In the beginning, torture was used for extracting information,
but in time, what was aimed at was intimidating the population and terrorising the
student movements.


The author is describing Greece under the late sixties early seventies U.S. supported dictatorship. However, this is an accurate assessment of the purpose of torture in any one of a number of totalitarian countries. Even so called democracies have used it----generally against people who object to their colonial activities. France in Algeria, the British in Northern Ireland and the U.S. around the globe, most recently in Iraq have all treated their vassals in a way that they would never tolerate back home.

In order to have the intended effect of terrorizing people into docility, such officially sanctioned acts of barbarism can not be kept secret. Every potential “enemy of the state” must know that he or she can be attacked at any moment.

That is why Bush-Cheney needed Jose Padilla.

. III. When Jose Padilla Was Tortured, We All Were Tortured

The federal government arrested Padilla and stripped him of his rights, in order to terrorize the American people. If the feds could incarcerate a U.S. citizen as an enemy combatant, depriving him of his right to trial and other Constitutional protections, then no one in the United States was safe. His case was meant to serve as a legal precedent, but just as importantly, Padilla was an object lesson.

Our government has engaged in domestic torture before. Rebecca Lemov, writing for Slate described the CIA’s experiments in mind control.
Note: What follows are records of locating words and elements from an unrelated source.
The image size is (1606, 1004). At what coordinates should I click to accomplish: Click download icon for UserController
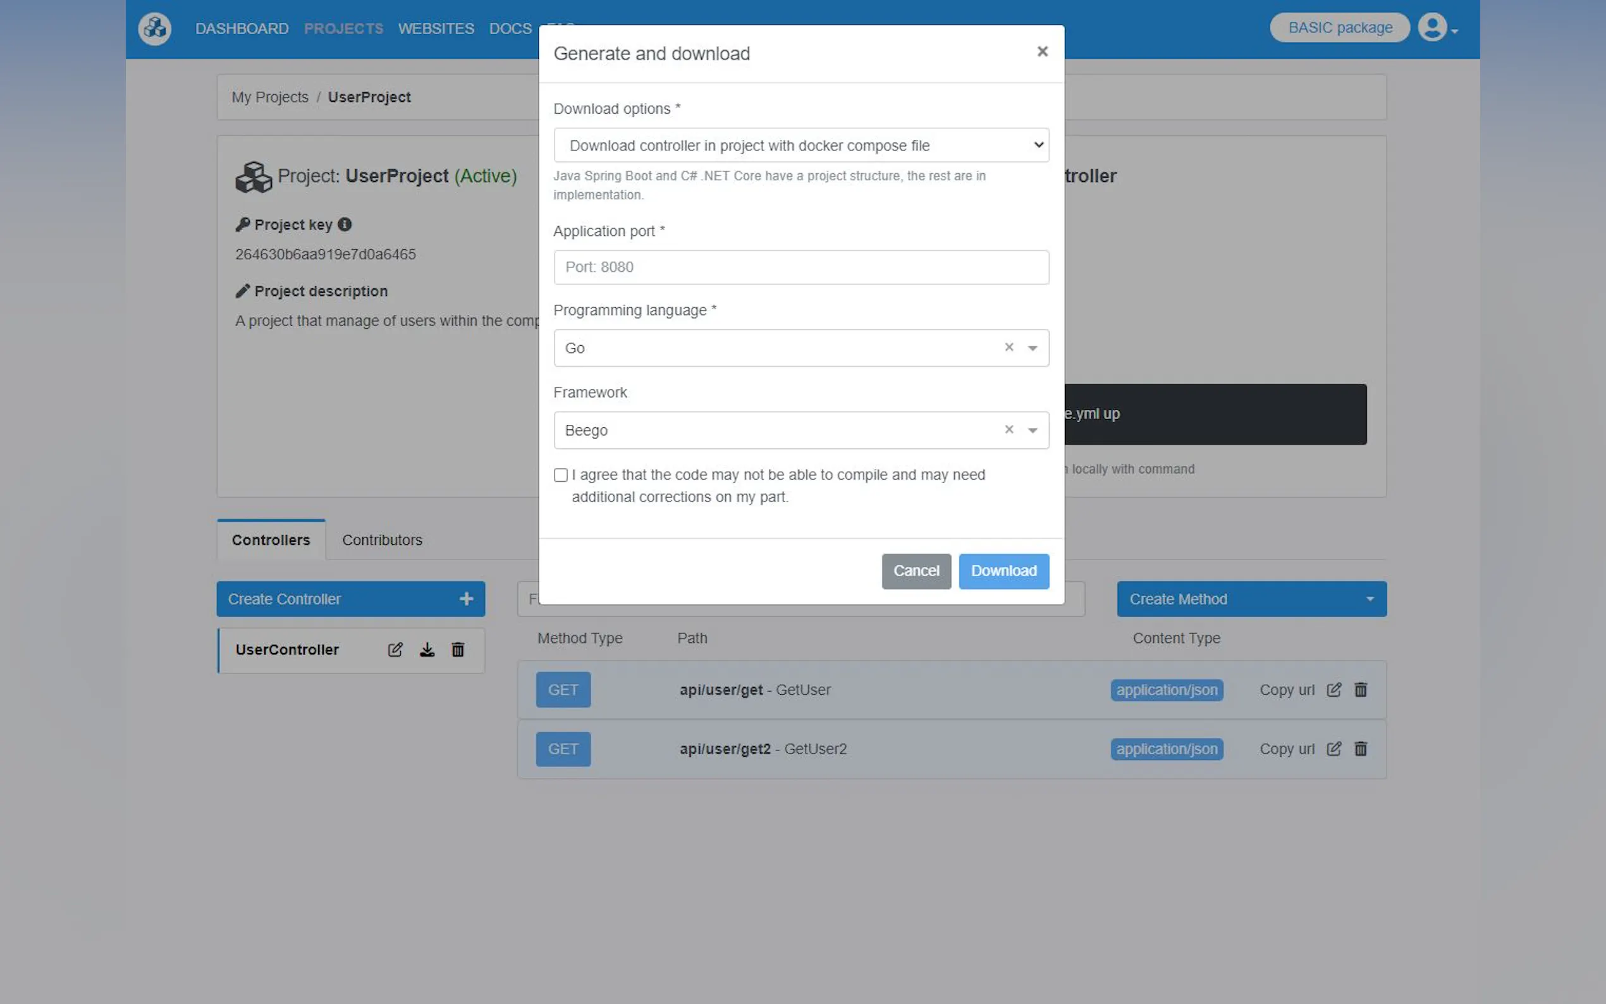(x=427, y=649)
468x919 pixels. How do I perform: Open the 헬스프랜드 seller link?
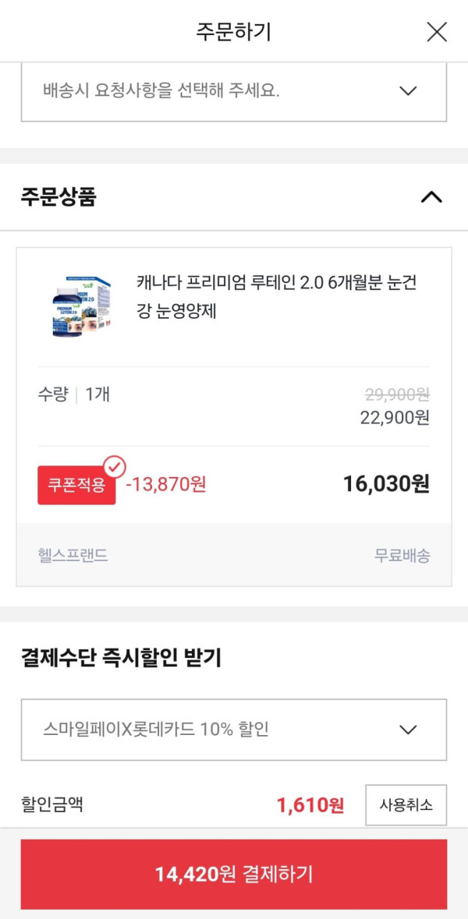coord(73,555)
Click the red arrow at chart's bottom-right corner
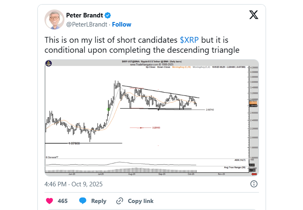The height and width of the screenshot is (210, 303). point(252,174)
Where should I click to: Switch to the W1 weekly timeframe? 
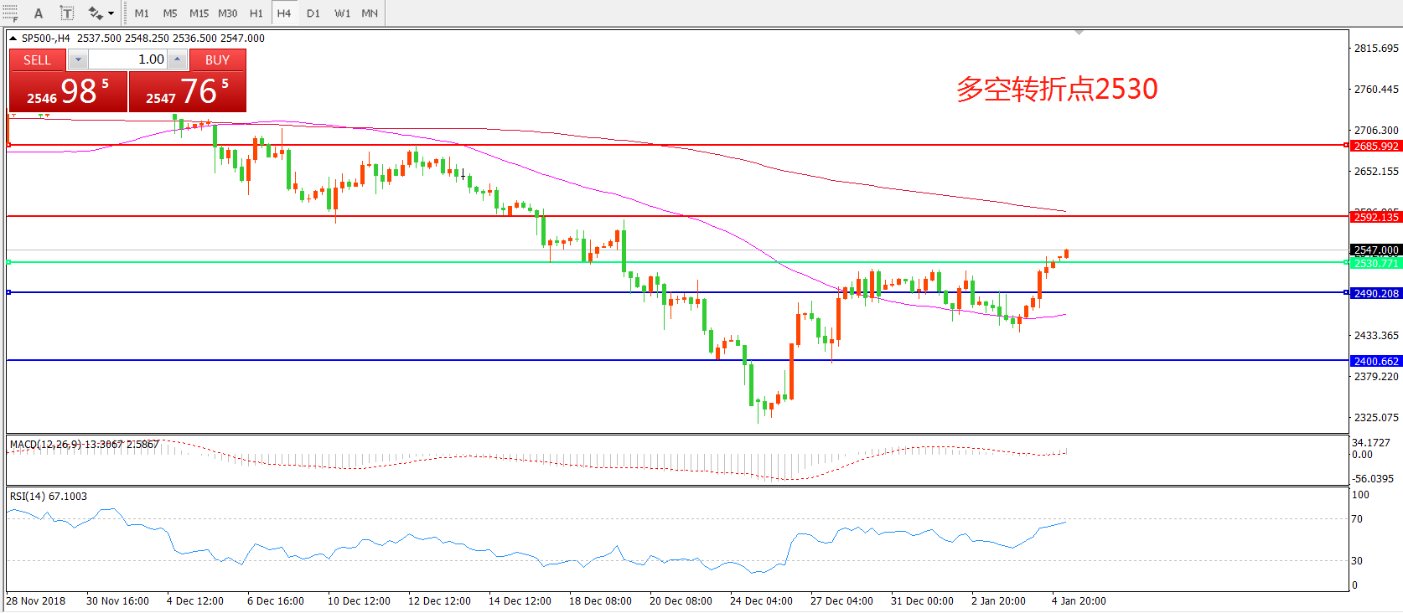point(342,13)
One of the most extreme 1950s experiments that the CIA sponsored was conducted at a McGill University hospital, where the world-renowned psychiatrist Dr. Ewen Cameron had been pioneering a technique he called "psychic driving." Dr. Cameron was widely considered the most able psychiatrist in Canada—his honors included the presidency of the World Psychiatric Association—and his patients were referred to him from all over.
snip
Cameron's goal was to wipe out the stable "self," eliminating deep-seated psychological problems in order to rebuild it. He grandiosely hoped to transform human existence by opening a new gateway to the understanding of consciousness. The CIA wanted to know what his experiments suggested about interrogating people with the help of sensory deprivation, environmental manipulation, and psychic disorientation.
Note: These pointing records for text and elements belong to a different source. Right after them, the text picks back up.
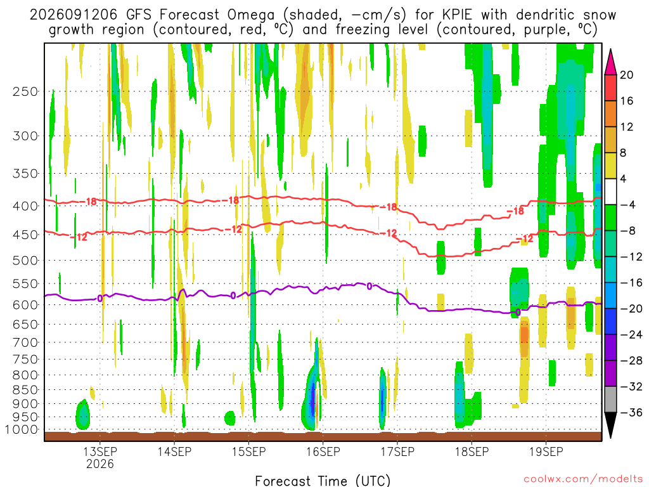Click the yellow colorbar segment above 4
The width and height of the screenshot is (649, 487).
[x=610, y=166]
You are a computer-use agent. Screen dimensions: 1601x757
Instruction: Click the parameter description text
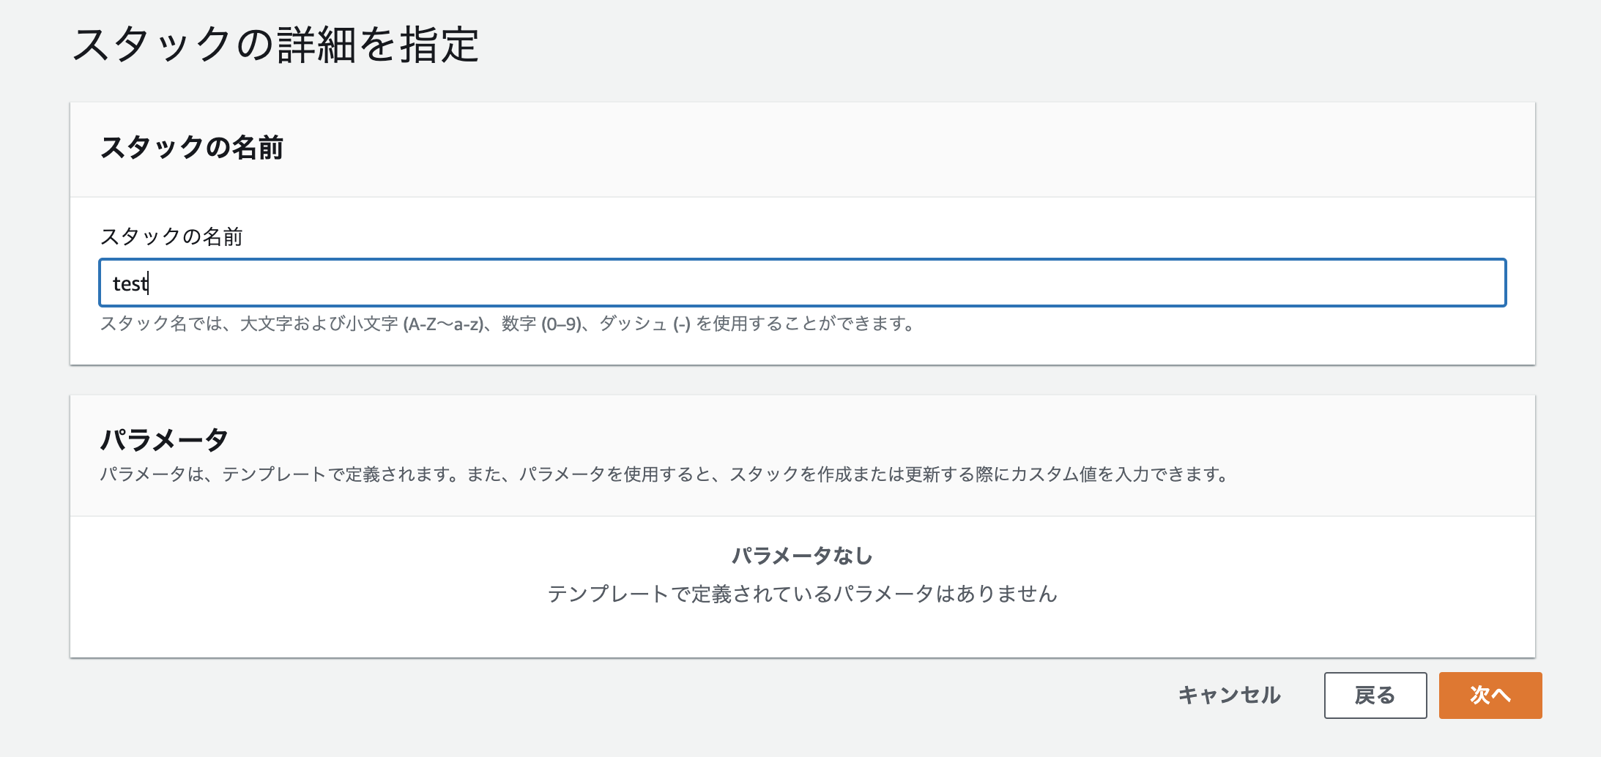(x=663, y=474)
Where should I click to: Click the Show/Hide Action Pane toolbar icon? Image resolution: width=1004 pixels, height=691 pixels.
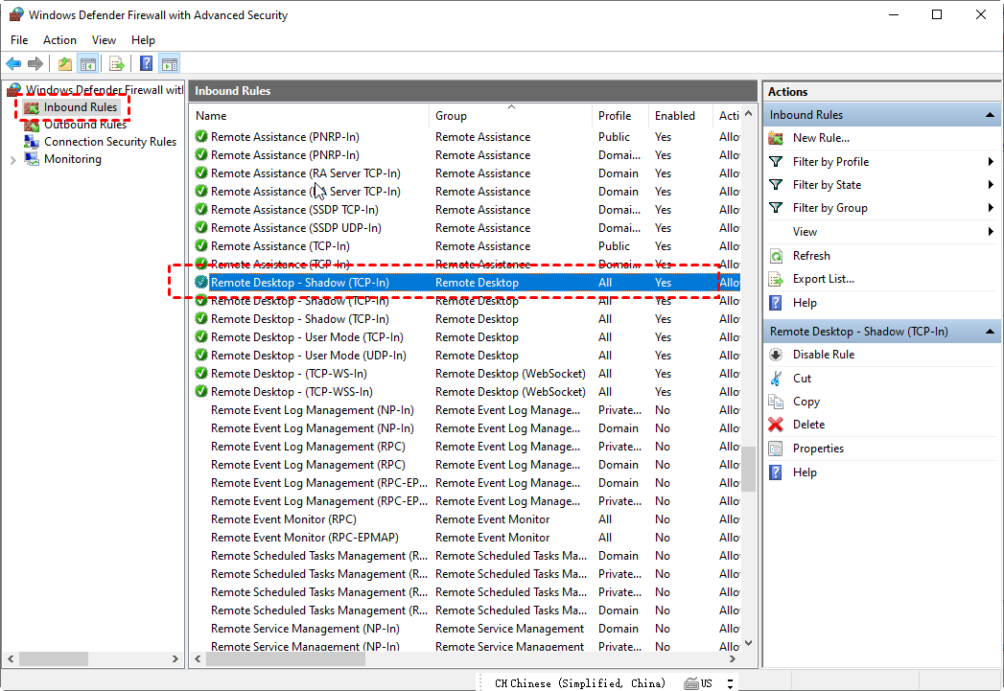click(170, 64)
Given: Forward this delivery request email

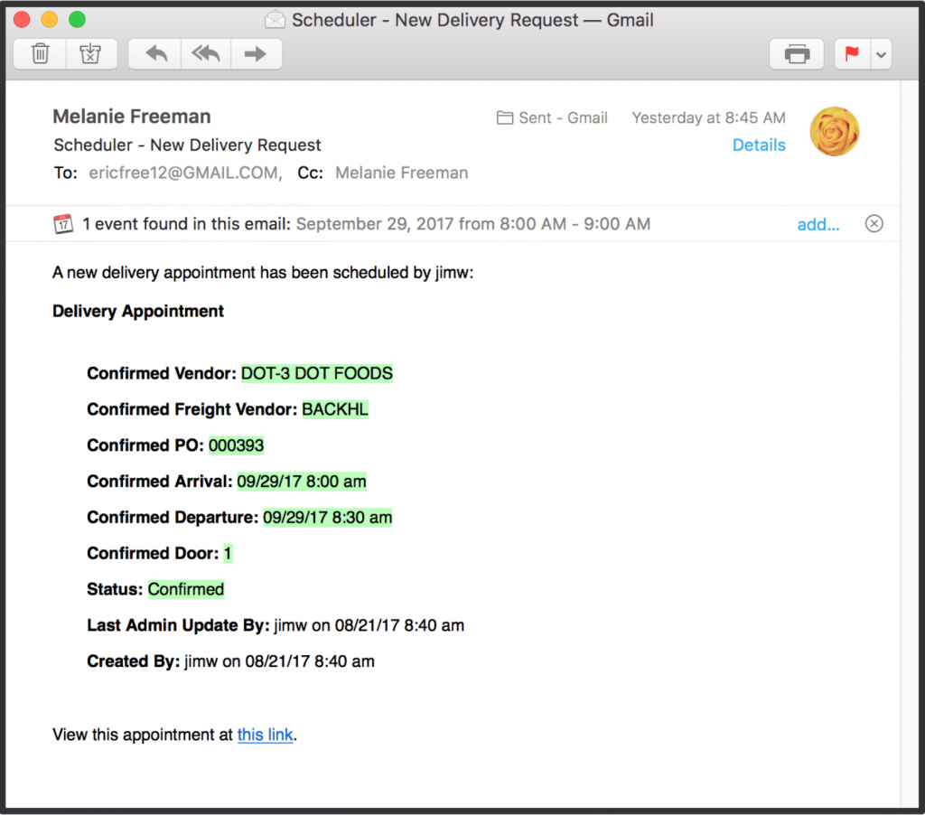Looking at the screenshot, I should point(257,54).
http://www.slate.com/id/2130301/

Most people did not learn about these types of programs at the time that they were occurring, because the CIA kept its mouth shut (until the open records laws and federal government housecleaning of the mid 1970s forced them to talk.) The Bush administration, in contrast, was more than eager to let America know that it was doing the unthinkable to a citizen, on the thinnest of legal grounds. Almost as if they wanted to give defense attorneys a chance to reveal that

Padilla "was tortured for nearly the entire three years and eight months of his unlawful detention. The torture took myriad forms, each designed to cause pain, anguish, depression and, ultimately, the loss of will to live. The base ingredient in Mr. Padilla's torture was stark isolation for a substantial portion of his captivity."
Among other things, the defense alleges that Padilla was held for 1,307 days in a 9-foot-by-7-foot cell, isolated for days or weeks at a time, physically assaulted and threatened with execution and other violence, kept awake with lights and noises, and forced to take mind-altering drugs, possibly PCP or LSD.

http://www.sfgate.com/cgi-bin/article.cgi?f=/c/a/2006/11/19/MNGG5MFSMK1.DTL

As a result of this treatment, Padilla was unable to assist his defense attorneys.

He showed evidence of severe mental illness when brought to trial, leading to the question how a man who is alleged to have engaged in elaborate anti-government plots now acts, in the words of brig staff, "like a piece of furniture".


http://libertystreetusa.blogspot.com/2007/02/jose-padilla-driven-insane-by-us.html

The administration knew that the truth would be revealed when they tried him in open court---and in a fledgling totalitarian state what better way to terrorize citizens than to show them one of their own, driven insane by years of torture that could be handed out to anyone at the whim of the president?

IV. Totalitaria

Totalitaria -- the Leviathan state -- is the home of the political system we call, euphemistically, totalitarianism, of which systematized tyranny is a part. This system does not derive from any honest political philosophy, either socialist or capitalist. Totalitaria's leaders may mouth ideologies, but these are in fact mainly catch-words used to justify the regime. If necessary, totalitarianism can change its slogans and its behavior overnight. For totalitarianism embodies, to me, the quest for total power, the quest of a dictator to rule the world. The words and concepts of "socialism" and "communism" may serve, like "democracy," as a disguise for the megalomaniac intention of the tyrant.
Joost A. M. Meerloo, M.D from The Rape of the Mind


Dr. Meerloo created the fictional state of Totalitaria so that he could describe the techniques used by would be totalitarian governments to force the people to submit to tyranny.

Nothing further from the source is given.